Task instructions:
Each record below must be written out again in exactly the same form.

------------------------------------------------

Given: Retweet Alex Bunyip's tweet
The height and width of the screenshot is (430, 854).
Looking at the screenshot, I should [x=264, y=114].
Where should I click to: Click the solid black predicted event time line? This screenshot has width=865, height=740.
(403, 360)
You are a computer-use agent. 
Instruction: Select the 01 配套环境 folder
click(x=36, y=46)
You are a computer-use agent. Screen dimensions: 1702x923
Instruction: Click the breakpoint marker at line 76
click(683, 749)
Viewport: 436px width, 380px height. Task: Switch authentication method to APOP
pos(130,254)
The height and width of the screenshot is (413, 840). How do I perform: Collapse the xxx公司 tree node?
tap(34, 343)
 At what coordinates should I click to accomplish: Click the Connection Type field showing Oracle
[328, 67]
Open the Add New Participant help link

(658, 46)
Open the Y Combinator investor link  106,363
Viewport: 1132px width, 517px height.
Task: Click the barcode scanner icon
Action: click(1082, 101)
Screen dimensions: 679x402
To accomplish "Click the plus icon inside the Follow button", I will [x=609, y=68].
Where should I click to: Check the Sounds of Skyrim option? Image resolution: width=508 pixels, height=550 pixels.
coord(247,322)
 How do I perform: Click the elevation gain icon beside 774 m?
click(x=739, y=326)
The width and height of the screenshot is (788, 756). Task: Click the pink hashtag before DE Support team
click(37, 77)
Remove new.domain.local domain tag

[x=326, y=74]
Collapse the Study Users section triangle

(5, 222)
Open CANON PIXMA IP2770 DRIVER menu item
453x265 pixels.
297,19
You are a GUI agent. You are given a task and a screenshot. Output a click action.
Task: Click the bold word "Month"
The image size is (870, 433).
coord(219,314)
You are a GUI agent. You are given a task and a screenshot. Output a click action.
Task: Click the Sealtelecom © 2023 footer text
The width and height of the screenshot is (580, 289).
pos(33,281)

------------------------------------------------

The answer:
Given: Retweet Alex Bunyip's tweet
The height and width of the screenshot is (430, 854).
Looking at the screenshot, I should [x=264, y=114].
Where should I click to: Click the solid black predicted event time line? This screenshot has width=865, height=740.
(403, 360)
You are a computer-use agent. 
Instruction: Select the 01 配套环境 folder
click(x=36, y=46)
You are a computer-use agent. Screen dimensions: 1702x923
Instruction: Click the breakpoint marker at line 76
click(683, 749)
Viewport: 436px width, 380px height. Task: Switch authentication method to APOP
pos(130,254)
The height and width of the screenshot is (413, 840). How do I perform: Collapse the xxx公司 tree node?
tap(34, 343)
 At what coordinates should I click to accomplish: Click the Connection Type field showing Oracle
[328, 67]
Open the Add New Participant help link

(658, 46)
Open the Y Combinator investor link  106,363
Viewport: 1132px width, 517px height.
Task: Click the barcode scanner icon
Action: click(1082, 101)
Screen dimensions: 679x402
To accomplish "Click the plus icon inside the Follow button", I will [x=609, y=68].
Where should I click to: Check the Sounds of Skyrim option? Image resolution: width=508 pixels, height=550 pixels.
coord(247,322)
 How do I perform: Click the elevation gain icon beside 774 m?
click(x=739, y=326)
The width and height of the screenshot is (788, 756). Task: Click the pink hashtag before DE Support team
click(37, 77)
Remove new.domain.local domain tag

[x=326, y=74]
Collapse the Study Users section triangle

(5, 222)
Open CANON PIXMA IP2770 DRIVER menu item
453x265 pixels.
297,19
You are a GUI agent. You are given a task and a screenshot. Output a click action.
Task: Click the bold word "Month"
The image size is (870, 433).
coord(219,314)
You are a GUI agent. You are given a task and a screenshot. Output a click action.
Task: Click the Sealtelecom © 2023 footer text
The width and height of the screenshot is (580, 289).
pos(33,281)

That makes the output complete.